There are many different suet types and shapes available to feed wild birds. In addition to basic cakes, suet can be shaped into balls, plugs, or whimsical shapes such as wreaths, bells, or hearts. Suet may also be broken into crumbles, shreds, or nuggets for easier bird feeding, and softer suet may be marketed as doughs or butters.
Ready-made suet is easy to find anywhere bird feeders and birdseed may be sold, including nature centers, garden centers, wild bird stores, and big box retailers. Raw suet can also be bought from butcher shops for do-it-yourself birders who want to render and blend their own suet.
Birds That Eat Suet
Many different birds will nibble at suet, and just about any bird will at least try a taste. Birds that especially love suet and will return to suet feeders over and over, however, include:
Even small backyard raptors, such as kestrels, sharp-shinned hawks, and Cooper’s hawks, will occasionally munch from a suet feeder.
Feeding Suet to Birds
Because suet is so popular, there are many great ways to offer it to backyard birds. Basic mesh feeders can hold a suet cake, or other suet feeders can hold different suet shapes. Small pieces can also be put into platform or tray feeders, and soft suet doughs and butters can be smeared on tree trunks, fences, or deck railings – but be aware that the oils in suet may stain wood.

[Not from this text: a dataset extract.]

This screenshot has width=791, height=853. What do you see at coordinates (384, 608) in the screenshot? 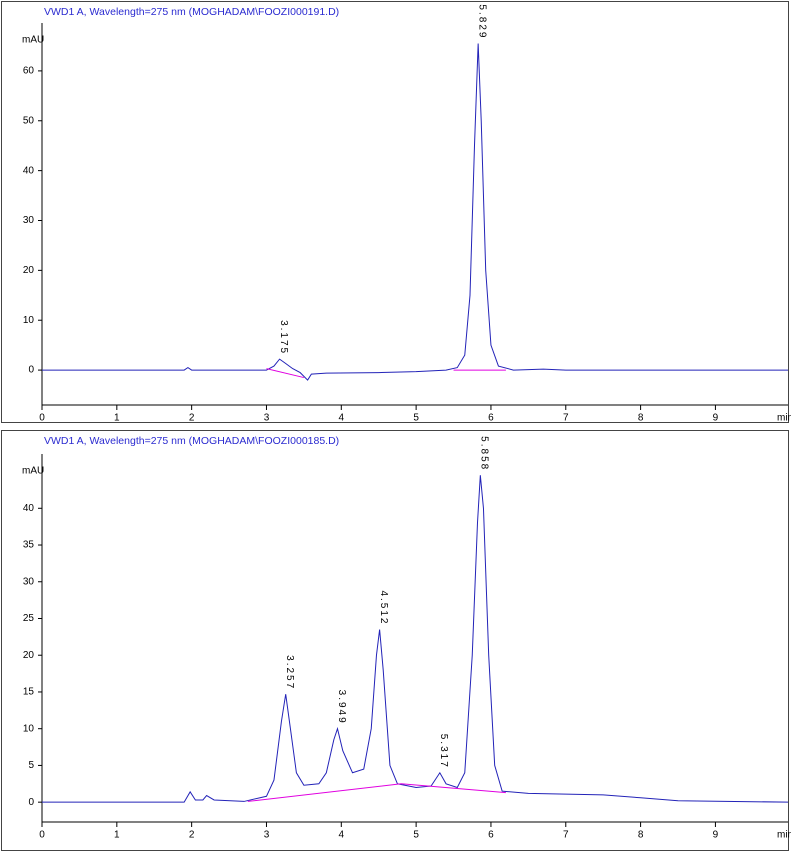
I see `peak-label: 4.512` at bounding box center [384, 608].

Suet can be just as attractive to other backyard wildlife as it can be to birds, including raccoons, squirrels, and even bears. To safeguard suet and be sure birds can eat their fill, use sturdy baffles around the feeders, and only put out as much suet each day as birds can comfortably eat. If raiders are a frequent problem, choosing suet mixed with hot pepper flakes can help keep other wildlife at bay without bothering birds’ weaker taste buds.
Placing suet feeders near trees where suet-loving birds are more comfortable can more quickly attract hungry birds, and excess suet can be frozen until it is needed.
Offering Suet Year-Round
While suet is most popular to offer in winter when the fat and calories help birds survive extreme cold, this food can actually be great for birds all year round. During spring and fall, suet provides easily digestible energy to fuel migration, mating dances, and nest-building, especially in early spring or late fall when natural food sources may not be as abundant.
In summer, suet is a fast and easy food source for wild birds to satisfy the ravenous appetites of hungry hatchlings. Because suet can soften and melt more quickly on hotter days, however, summer suet feeders should be placed in the shade to keep cooler, and frozen suet can be added directly to feeders each morning for a fresh option. No-melt suet varieties that are more finely rendered and mixed with ingredients to keep them from softening excessively are also available.
No matter what season, suet is a great food for wild birds, and will nourish a diverse flock of feathered guests every backyard birder will enjoy.